Output, exactly as written, the lines below from the one that has "You are a computer-use agent. 243x328 pixels." through the one that has "583x438 pixels."; nothing else, and no pictures.

Top of SOURCE DATA

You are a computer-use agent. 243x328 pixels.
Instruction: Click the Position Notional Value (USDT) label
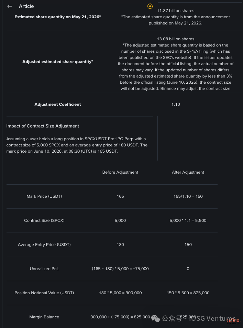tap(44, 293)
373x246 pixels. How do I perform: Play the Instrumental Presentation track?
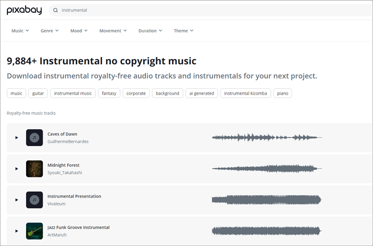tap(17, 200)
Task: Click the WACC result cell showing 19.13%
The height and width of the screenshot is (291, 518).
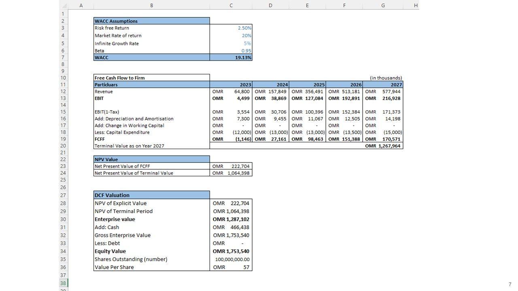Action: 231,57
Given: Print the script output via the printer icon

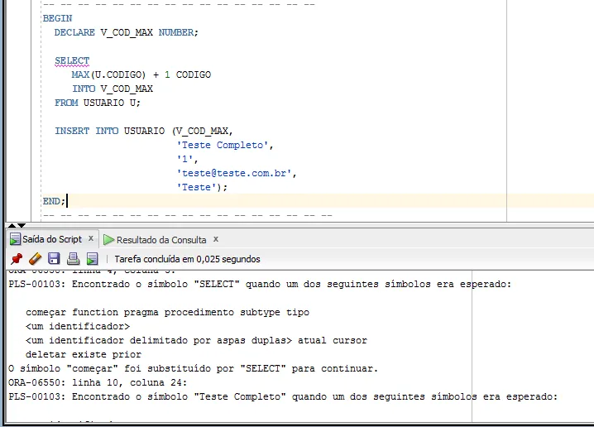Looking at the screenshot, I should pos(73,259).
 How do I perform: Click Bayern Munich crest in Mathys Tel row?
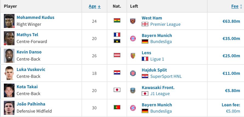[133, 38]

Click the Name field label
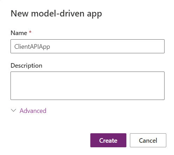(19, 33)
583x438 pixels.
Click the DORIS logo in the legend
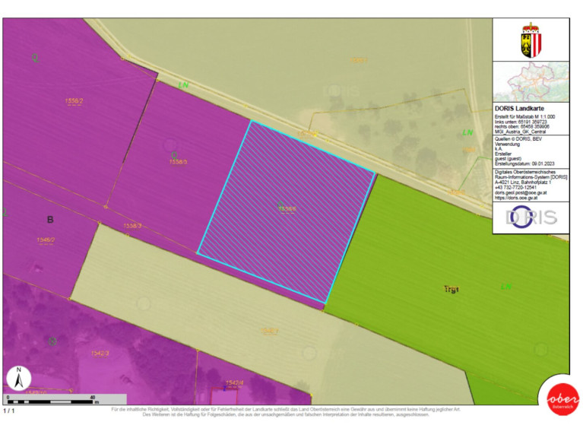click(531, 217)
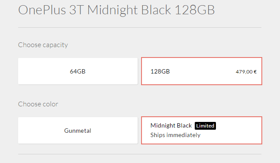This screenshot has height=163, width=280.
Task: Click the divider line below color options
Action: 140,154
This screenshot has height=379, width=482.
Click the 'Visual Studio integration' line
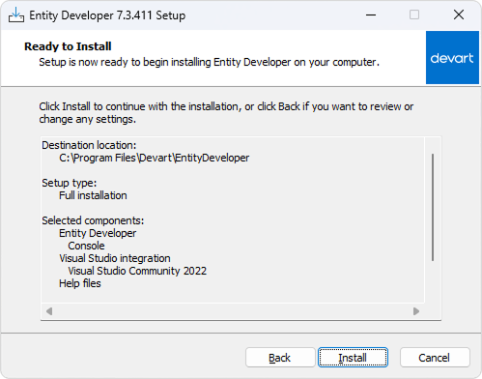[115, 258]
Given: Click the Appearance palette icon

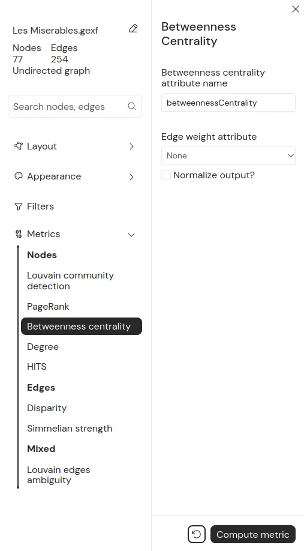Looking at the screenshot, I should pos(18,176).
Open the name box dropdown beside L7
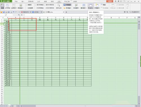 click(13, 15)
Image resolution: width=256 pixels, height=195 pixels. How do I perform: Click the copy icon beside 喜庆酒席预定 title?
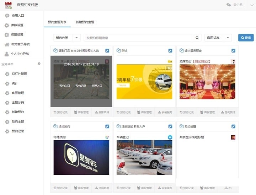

Bottom of SOURCE DATA
Top of SOURCE DATA

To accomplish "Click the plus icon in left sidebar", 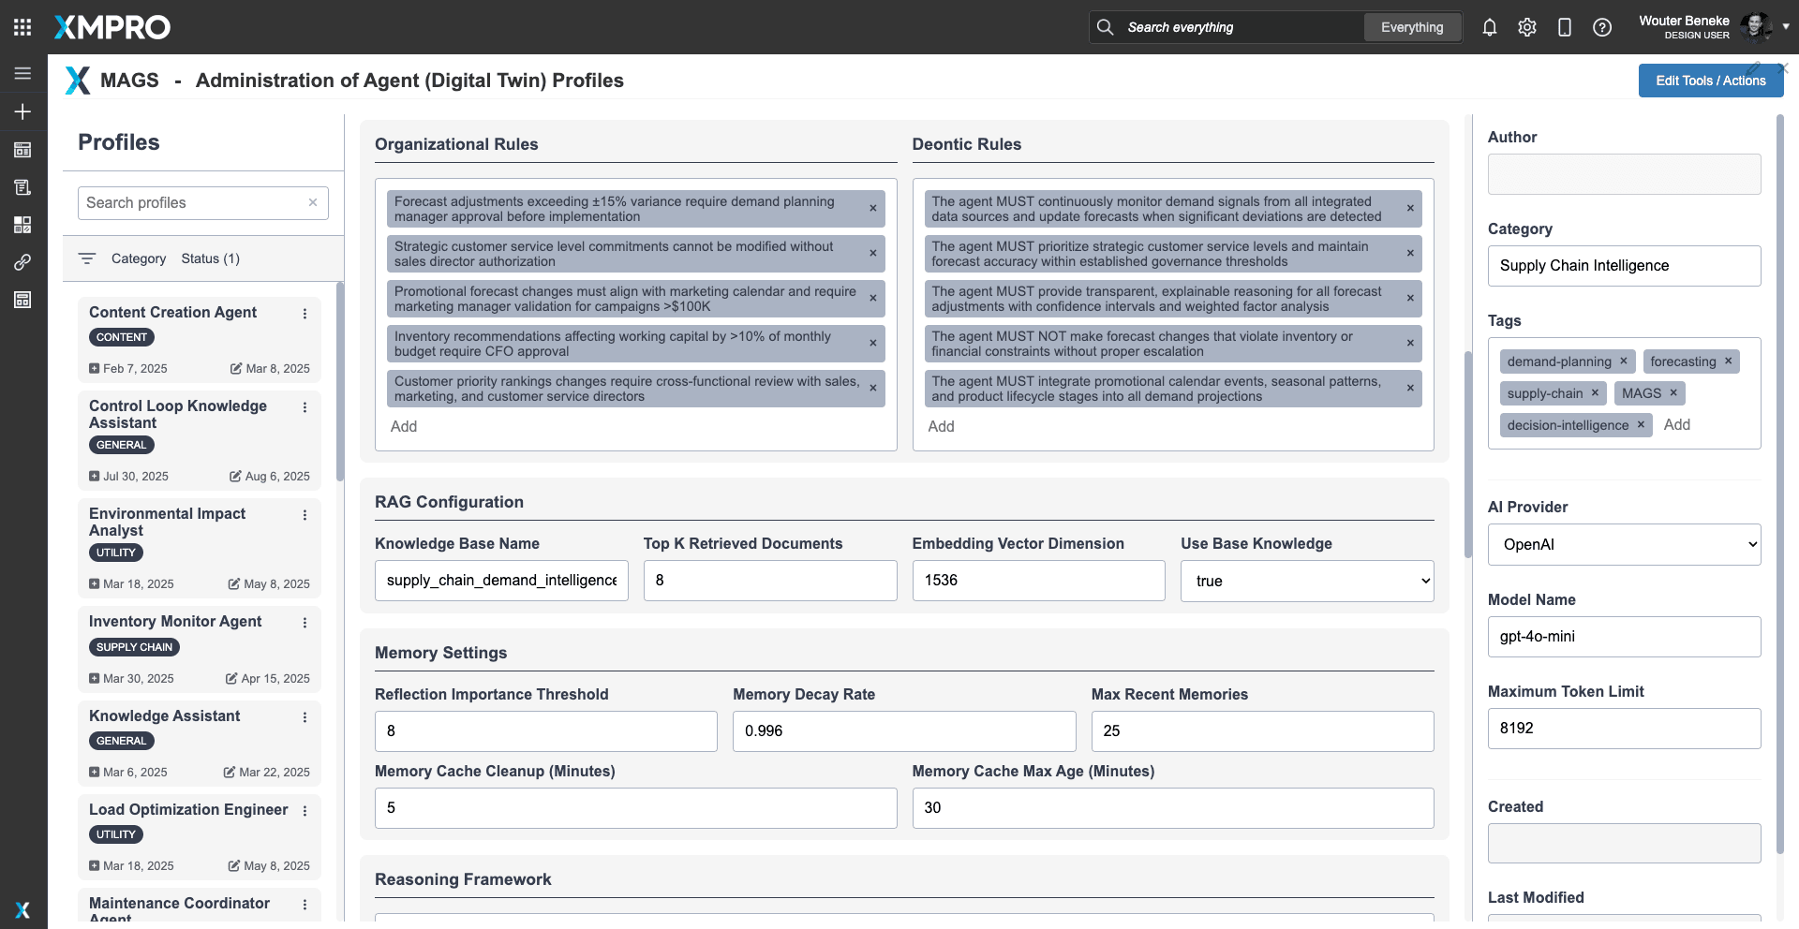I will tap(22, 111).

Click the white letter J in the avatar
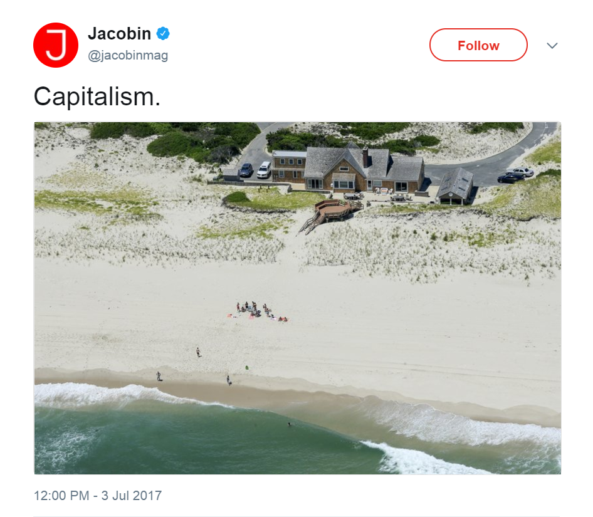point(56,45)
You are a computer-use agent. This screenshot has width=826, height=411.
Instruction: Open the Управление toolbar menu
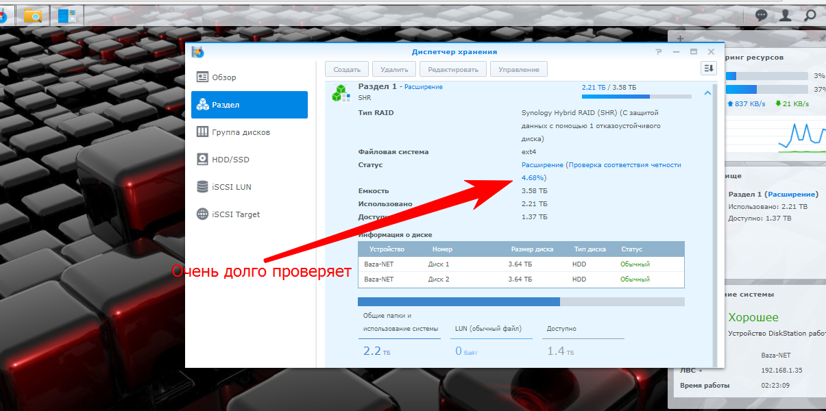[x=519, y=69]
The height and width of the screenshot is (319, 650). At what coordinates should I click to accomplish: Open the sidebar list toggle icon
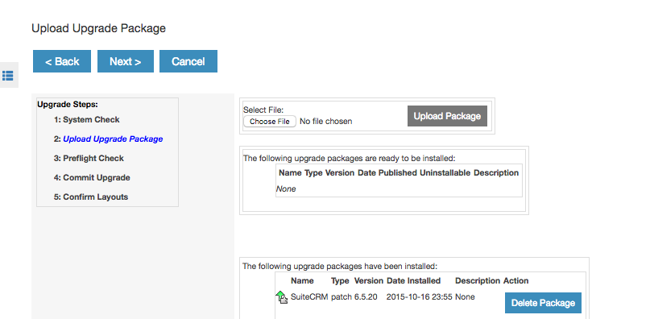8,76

Bottom of SOURCE DATA

• REPLY TO THE EXERCISE
You are a computer-use agent. 243x328 pixels.
Instruction: Click the Position Notional Value (USDT) label
tap(44, 293)
373x246 pixels. How do I perform: Play the Instrumental Presentation track?
tap(17, 200)
Task: Click the WACC result cell showing 19.13%
The height and width of the screenshot is (291, 518).
Action: 231,57
Given: Print the script output via the printer icon

Looking at the screenshot, I should pos(73,259).
 How do I perform: Click Bayern Munich crest in Mathys Tel row?
[133, 38]

Click the Name field label
(19, 33)
583x438 pixels.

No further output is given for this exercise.